Henceforth, a workaround solution: using Google’s Distance Matrix API, we can have an estimate of the Network Distance, i.e. the shortest path distance between two points following a path, like a road. Furthermore, Google’s API provides an option to estimate the optimal Network Distance for bicycle rides. Now, this also poses a normative conandrum: people don’t necessarily ‘optimize’ their routes between A and B, and even if they do, traffic and the entropy of sharing the road does not always yield an optimal trip by distance and time. But it’s the best option that we have with our current limitations, and offers much better real-world accuracy compared to Euclidean Distance.
However, a snaffu is that Google’s Distance Matrix API is a paid service (which can be offset thanks to Google Cloud’s free trial offer; yet, even with $300 worth of credit, running the API through 5M+ datapoints will do me no good. Statistics is the art of frugality, therefore I had to be selective in choosing the sample of trips I wanted distance estimates for.
Another hiccup is the limitation of the spatial resolution innate in the dataset.
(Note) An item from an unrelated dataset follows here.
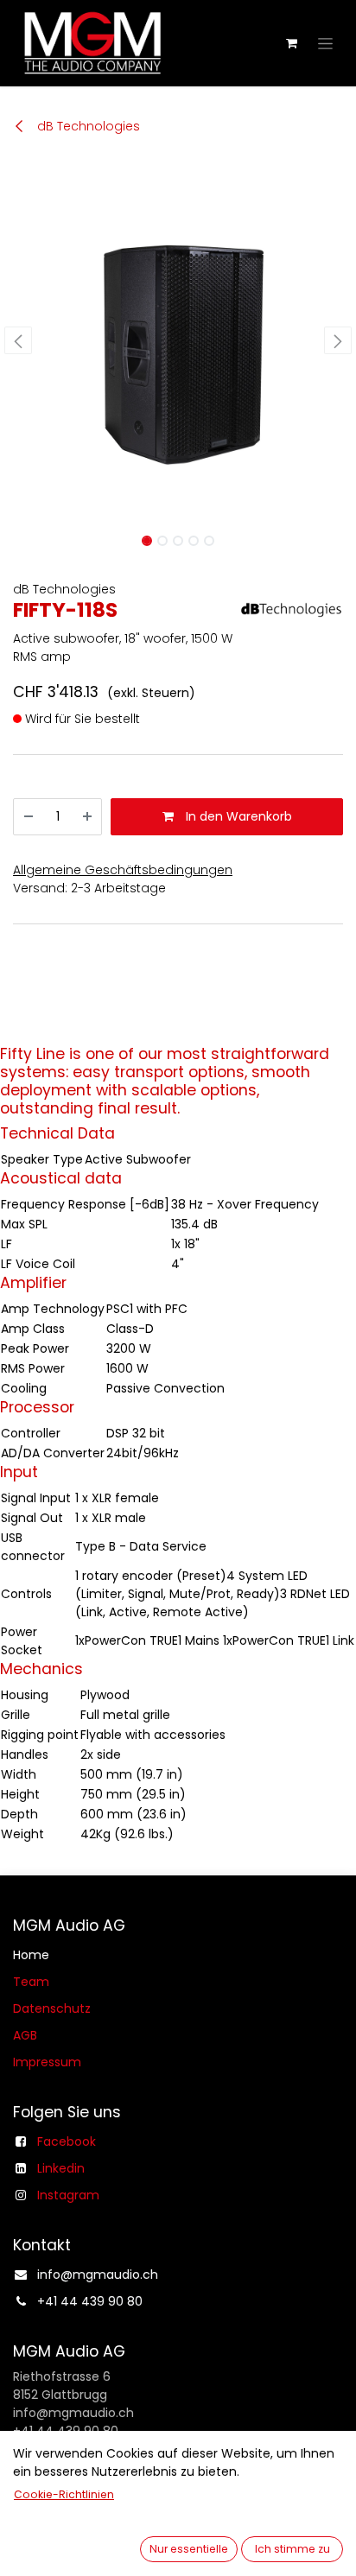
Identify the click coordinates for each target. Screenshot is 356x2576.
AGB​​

Now, datapoints starting and ending at docked stations have a high degree of spatial resolution, however, dockless trips, understandably out of the ethical necessity to maintain the privacy of its users, yield a much lower spatial resolution (up to only two or three decimal places on each start- and end-point’s geographic coordinates). Additionally, these points are laid-out in a grid-like fashion, to further anonymise the directionality and density of those trips. But this level of accuracy is good enough to aggregate these trips by neighborhoods and census tracts. However, running Google’s API on dockless trips will yield a less accurate estimate of distance compared to docked trips.
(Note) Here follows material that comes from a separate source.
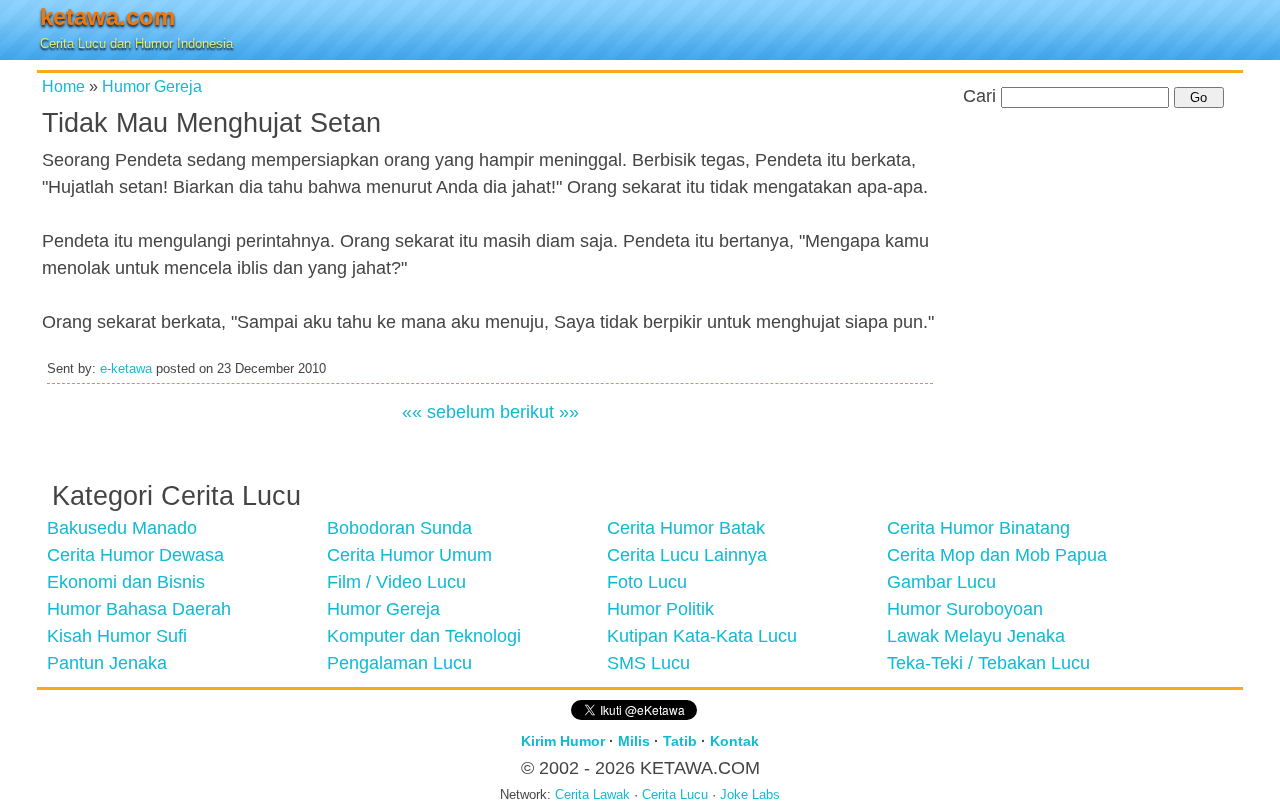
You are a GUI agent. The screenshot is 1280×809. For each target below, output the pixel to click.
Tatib (680, 741)
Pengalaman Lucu (399, 663)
And I’m afraid we’re not quite done yet: you see, some trips start and end at the same location! These are what I call ‘looped’ trips. For dockless trips, this is possibly a post-processing artifact from rounding-up coordinates. For docked trips however, and I was quite surprised to observe this in the dataset, ‘looped’ trips, which start and end at the same pick-up/drop-off station, are quite popular! The good news is that I can make certain inferences about ridership behavior by location and time (for example, ‘looped trips’ in touristy areas might serve as a choice alternative to rental bikes). The bad news is…we can’t estimate accurately for a distance…What I can do if I so choose instead is to interpolate by taking the average of meter distance covered by seconds, for example, and apply it to the time elapsed for those trips. But that’s beside what we’re trying to accomplish for this particular KPI.
As you understand, we are required to be strategic about getting the most out of the dataset, and be deliberate on how to select representative samples over different data dimensionalities.